Flavivirus NS5 sequentially methylates guanine N-7 and ribose 2′-OH of the viral RNA cap. (A) Sequence alignment of flavivirus MTases. The MTase sequences of WNV, DENV-1, DENV-2, and YFV are derived from GenBank accession numbers AF404756, DVU88535 U87411 and YFU17-66, respectively. The alignment was performed using GCG software (Genetics Computer Group). Identical amino acids among all MTases are shaded. The conserved K₆₁-D₁₄₆-K₁₈₂-E₂₁₈ residues mutated in this study are indicated by an asterisk. The exact sequences of the recombinant DENV-1 and YFV MTases (not including the C-terminal His tag) are shown. (B) Sodium dodecyl sulfate-polyacrylamide gel electrophoresis analysis of recombinant MTase proteins of YFV, DENV-1, and WNV. (C) Guanine N-7 methylation activity. Substrate G*pppA-RNA was methylated with the indicated MTases or no enzyme (Mock) in the presence of cold SAM in the N-7 assay buffer for 30 min.
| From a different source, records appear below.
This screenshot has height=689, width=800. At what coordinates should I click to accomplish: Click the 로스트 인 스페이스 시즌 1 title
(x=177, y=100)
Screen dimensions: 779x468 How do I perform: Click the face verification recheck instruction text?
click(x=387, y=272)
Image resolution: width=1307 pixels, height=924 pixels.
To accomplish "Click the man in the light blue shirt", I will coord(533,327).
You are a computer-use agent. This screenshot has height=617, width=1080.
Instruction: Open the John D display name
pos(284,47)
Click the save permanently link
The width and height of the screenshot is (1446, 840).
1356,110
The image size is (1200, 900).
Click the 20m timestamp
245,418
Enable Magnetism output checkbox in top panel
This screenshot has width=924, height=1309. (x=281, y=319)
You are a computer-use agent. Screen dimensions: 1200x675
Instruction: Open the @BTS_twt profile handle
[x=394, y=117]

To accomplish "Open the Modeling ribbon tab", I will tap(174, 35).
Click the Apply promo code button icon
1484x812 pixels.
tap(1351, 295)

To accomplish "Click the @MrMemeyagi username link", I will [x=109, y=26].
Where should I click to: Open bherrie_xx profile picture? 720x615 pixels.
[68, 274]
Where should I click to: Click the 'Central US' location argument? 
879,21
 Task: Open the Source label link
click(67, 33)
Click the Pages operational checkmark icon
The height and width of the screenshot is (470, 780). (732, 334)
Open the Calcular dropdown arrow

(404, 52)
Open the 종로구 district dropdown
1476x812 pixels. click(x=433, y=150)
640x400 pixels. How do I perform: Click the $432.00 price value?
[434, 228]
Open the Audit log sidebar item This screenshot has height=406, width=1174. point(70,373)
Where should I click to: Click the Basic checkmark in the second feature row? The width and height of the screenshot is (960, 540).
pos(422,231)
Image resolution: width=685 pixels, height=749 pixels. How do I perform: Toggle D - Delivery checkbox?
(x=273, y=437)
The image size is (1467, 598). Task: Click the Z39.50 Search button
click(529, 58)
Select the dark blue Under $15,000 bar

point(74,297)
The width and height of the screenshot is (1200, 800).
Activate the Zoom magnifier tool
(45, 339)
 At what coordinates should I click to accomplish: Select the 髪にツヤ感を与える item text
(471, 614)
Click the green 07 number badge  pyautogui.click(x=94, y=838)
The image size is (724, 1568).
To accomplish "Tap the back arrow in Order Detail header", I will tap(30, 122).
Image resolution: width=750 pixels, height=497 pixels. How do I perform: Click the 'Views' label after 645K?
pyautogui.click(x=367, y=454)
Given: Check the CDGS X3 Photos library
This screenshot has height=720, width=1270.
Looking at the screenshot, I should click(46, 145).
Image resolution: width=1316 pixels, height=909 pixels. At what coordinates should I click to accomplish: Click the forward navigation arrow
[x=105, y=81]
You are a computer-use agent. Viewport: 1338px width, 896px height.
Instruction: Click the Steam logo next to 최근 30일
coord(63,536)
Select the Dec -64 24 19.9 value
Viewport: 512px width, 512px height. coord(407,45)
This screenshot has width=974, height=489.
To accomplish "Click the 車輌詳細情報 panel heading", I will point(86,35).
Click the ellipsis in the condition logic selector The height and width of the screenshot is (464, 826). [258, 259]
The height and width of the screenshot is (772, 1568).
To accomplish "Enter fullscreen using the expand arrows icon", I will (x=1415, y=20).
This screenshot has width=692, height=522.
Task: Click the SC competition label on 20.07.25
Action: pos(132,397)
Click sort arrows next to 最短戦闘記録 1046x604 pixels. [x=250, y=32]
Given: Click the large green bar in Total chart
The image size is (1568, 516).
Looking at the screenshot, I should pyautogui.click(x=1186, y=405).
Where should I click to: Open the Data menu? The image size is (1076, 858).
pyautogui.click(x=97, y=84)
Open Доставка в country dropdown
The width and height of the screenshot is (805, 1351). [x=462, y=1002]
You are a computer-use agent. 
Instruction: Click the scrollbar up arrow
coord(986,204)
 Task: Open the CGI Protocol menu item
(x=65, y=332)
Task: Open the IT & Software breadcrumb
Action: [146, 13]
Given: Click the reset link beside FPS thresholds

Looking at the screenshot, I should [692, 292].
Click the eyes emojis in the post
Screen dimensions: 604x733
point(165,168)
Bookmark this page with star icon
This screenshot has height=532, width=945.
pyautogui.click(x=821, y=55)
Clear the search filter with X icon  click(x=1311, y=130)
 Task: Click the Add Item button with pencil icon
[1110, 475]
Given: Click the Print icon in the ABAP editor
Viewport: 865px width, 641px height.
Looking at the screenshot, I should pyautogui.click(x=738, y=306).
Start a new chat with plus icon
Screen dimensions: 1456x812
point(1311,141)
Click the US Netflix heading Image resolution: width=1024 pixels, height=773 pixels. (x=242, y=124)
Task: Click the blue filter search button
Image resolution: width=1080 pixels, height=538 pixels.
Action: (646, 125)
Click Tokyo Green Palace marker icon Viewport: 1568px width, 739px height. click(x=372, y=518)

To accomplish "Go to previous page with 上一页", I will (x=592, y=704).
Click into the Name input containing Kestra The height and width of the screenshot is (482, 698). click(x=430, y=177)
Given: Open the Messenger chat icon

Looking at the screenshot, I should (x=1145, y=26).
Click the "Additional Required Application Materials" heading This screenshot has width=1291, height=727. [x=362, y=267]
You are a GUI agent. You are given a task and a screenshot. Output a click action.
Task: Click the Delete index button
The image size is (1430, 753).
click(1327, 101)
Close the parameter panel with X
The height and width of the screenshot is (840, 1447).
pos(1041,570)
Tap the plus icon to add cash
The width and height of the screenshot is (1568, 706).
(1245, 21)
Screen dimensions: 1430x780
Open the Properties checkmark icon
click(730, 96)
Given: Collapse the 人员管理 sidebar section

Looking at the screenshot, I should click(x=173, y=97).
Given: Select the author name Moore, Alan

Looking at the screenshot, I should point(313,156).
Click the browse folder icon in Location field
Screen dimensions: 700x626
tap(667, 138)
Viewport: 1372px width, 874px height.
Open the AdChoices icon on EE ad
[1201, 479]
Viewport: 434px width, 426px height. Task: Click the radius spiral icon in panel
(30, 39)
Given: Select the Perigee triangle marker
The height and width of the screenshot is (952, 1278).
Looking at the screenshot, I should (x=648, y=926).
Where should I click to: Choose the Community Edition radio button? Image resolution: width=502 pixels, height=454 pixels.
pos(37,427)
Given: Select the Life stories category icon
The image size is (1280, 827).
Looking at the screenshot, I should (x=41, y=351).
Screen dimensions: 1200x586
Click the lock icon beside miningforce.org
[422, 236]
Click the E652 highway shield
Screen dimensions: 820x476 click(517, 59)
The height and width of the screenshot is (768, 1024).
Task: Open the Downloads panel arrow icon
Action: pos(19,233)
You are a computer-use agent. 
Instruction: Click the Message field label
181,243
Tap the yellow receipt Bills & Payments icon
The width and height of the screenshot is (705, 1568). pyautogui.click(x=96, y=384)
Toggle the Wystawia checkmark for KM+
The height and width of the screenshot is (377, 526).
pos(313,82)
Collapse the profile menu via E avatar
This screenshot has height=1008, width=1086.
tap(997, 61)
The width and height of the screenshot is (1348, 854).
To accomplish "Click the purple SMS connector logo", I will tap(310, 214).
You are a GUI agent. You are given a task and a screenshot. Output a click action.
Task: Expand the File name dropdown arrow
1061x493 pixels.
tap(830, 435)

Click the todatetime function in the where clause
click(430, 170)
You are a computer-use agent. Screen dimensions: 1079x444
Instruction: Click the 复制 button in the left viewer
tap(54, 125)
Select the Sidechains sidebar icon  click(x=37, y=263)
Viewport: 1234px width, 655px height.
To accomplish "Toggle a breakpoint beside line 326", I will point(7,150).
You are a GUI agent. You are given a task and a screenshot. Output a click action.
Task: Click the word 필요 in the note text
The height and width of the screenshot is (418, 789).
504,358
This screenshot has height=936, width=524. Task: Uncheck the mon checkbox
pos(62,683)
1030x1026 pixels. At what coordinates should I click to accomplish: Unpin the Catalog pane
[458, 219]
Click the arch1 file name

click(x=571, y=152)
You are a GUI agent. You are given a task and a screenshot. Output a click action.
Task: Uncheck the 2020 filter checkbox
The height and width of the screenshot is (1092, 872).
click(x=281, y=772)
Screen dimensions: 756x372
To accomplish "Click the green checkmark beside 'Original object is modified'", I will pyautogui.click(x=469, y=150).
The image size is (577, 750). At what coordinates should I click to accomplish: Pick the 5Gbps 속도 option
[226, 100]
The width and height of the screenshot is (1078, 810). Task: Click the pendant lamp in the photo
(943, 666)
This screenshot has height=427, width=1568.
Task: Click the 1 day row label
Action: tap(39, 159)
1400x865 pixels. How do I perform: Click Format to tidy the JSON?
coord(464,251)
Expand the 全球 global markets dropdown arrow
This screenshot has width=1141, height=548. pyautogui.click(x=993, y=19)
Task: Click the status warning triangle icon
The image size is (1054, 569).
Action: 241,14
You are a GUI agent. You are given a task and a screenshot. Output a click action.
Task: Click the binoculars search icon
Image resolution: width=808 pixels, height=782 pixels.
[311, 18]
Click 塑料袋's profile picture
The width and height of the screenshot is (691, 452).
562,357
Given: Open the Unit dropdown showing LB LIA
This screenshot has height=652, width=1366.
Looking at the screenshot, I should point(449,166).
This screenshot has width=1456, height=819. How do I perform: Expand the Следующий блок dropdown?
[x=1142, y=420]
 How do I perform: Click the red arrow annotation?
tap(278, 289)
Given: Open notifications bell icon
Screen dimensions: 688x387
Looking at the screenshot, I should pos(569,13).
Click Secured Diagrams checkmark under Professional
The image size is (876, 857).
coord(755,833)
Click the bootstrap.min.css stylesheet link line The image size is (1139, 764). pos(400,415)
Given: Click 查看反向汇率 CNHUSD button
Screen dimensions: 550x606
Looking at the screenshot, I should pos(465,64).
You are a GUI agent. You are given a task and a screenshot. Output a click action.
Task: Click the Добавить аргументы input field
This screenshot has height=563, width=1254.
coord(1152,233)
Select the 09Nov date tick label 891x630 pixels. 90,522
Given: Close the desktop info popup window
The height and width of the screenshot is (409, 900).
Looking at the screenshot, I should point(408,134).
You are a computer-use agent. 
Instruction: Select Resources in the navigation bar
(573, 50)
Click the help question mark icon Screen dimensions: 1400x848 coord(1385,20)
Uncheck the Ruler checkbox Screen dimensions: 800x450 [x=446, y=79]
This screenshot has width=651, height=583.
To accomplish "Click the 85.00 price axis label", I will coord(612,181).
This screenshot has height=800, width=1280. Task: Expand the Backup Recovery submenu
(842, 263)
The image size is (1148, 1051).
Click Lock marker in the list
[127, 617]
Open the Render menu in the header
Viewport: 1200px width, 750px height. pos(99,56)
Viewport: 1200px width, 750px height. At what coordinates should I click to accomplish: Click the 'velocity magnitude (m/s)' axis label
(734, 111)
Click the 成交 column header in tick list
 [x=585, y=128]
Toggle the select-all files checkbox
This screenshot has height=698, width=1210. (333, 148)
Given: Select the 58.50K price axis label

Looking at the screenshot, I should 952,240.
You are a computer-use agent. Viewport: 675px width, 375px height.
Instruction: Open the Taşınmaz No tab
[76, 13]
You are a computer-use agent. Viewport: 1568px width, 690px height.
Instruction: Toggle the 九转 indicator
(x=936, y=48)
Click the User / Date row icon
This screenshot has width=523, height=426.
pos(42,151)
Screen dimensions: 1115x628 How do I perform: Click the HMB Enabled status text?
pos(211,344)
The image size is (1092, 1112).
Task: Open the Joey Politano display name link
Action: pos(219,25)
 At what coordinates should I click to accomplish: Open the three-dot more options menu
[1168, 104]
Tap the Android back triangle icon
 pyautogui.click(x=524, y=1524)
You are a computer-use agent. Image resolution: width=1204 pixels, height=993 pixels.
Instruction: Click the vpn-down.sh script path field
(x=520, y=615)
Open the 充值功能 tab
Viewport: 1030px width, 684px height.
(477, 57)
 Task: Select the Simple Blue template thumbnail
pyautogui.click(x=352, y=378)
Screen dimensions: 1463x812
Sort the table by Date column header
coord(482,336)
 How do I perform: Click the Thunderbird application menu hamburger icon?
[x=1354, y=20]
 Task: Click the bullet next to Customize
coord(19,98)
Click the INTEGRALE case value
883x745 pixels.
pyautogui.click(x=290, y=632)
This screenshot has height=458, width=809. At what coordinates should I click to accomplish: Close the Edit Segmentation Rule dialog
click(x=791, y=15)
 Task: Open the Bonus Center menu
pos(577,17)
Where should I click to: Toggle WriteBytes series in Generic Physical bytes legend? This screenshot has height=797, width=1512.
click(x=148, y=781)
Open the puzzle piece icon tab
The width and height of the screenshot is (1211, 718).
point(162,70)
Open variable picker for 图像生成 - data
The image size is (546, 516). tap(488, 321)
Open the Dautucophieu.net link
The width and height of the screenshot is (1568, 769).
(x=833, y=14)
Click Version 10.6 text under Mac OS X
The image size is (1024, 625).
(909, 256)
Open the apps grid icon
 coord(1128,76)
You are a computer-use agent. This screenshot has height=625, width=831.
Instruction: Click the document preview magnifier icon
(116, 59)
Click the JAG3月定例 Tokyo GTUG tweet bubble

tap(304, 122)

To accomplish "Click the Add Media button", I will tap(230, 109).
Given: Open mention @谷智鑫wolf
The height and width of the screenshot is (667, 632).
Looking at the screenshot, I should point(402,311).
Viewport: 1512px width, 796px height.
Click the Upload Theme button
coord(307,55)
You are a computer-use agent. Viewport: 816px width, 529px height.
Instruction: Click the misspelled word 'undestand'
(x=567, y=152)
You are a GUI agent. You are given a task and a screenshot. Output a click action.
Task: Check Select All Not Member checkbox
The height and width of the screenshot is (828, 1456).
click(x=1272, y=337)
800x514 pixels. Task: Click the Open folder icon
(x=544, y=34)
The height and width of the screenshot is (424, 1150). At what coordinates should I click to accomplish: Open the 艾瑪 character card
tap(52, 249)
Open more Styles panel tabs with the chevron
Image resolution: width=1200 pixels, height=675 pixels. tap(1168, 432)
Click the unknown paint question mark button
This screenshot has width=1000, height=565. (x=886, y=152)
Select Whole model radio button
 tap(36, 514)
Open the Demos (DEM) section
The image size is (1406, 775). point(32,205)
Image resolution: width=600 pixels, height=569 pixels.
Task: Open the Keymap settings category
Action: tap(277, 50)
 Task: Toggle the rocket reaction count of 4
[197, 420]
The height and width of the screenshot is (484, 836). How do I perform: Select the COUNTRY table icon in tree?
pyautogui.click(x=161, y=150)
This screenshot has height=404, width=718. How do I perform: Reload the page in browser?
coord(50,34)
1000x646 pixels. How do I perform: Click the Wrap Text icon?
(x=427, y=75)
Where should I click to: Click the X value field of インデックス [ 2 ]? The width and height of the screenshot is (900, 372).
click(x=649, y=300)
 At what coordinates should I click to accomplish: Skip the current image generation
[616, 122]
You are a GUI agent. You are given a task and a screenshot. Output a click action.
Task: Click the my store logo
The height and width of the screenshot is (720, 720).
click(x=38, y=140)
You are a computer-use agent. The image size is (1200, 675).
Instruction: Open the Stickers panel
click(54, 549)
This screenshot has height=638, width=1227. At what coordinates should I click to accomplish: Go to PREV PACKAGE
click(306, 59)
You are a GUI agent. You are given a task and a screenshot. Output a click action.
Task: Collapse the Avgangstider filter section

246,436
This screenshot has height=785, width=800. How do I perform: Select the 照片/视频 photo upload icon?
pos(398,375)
The reaction mixtures were then digested by TAP and analyzed on a TLC plate followed by autoradiography. (D) Ribose 2′-O methylation activity. m⁷G*pppA-RNA was methylated by the indicated MTases and digested by nuclease P1. The nuclease P1-resistant cap structures were then analyzed on a TLC plate. (E) Time course analyses of the DENV-1 and YFV MTase activities. ³²P-labeled G*pppA-RNA was methylated by DENV-1 (left panel) and YFV MTase (right panel) in the 2′-O methylation buffer for the indicated times, digested with nuclease P1, and analyzed by TLC and autoradiography. The 2′-O methylation buffer is optimal for 2′-O methylation and also supports N-7 methylation. The positions of the origin and the migrations of G*p, m⁷G*p, G*pppA, m⁷G*pppA, and m⁷G*pppAm molecules are indicated on the left.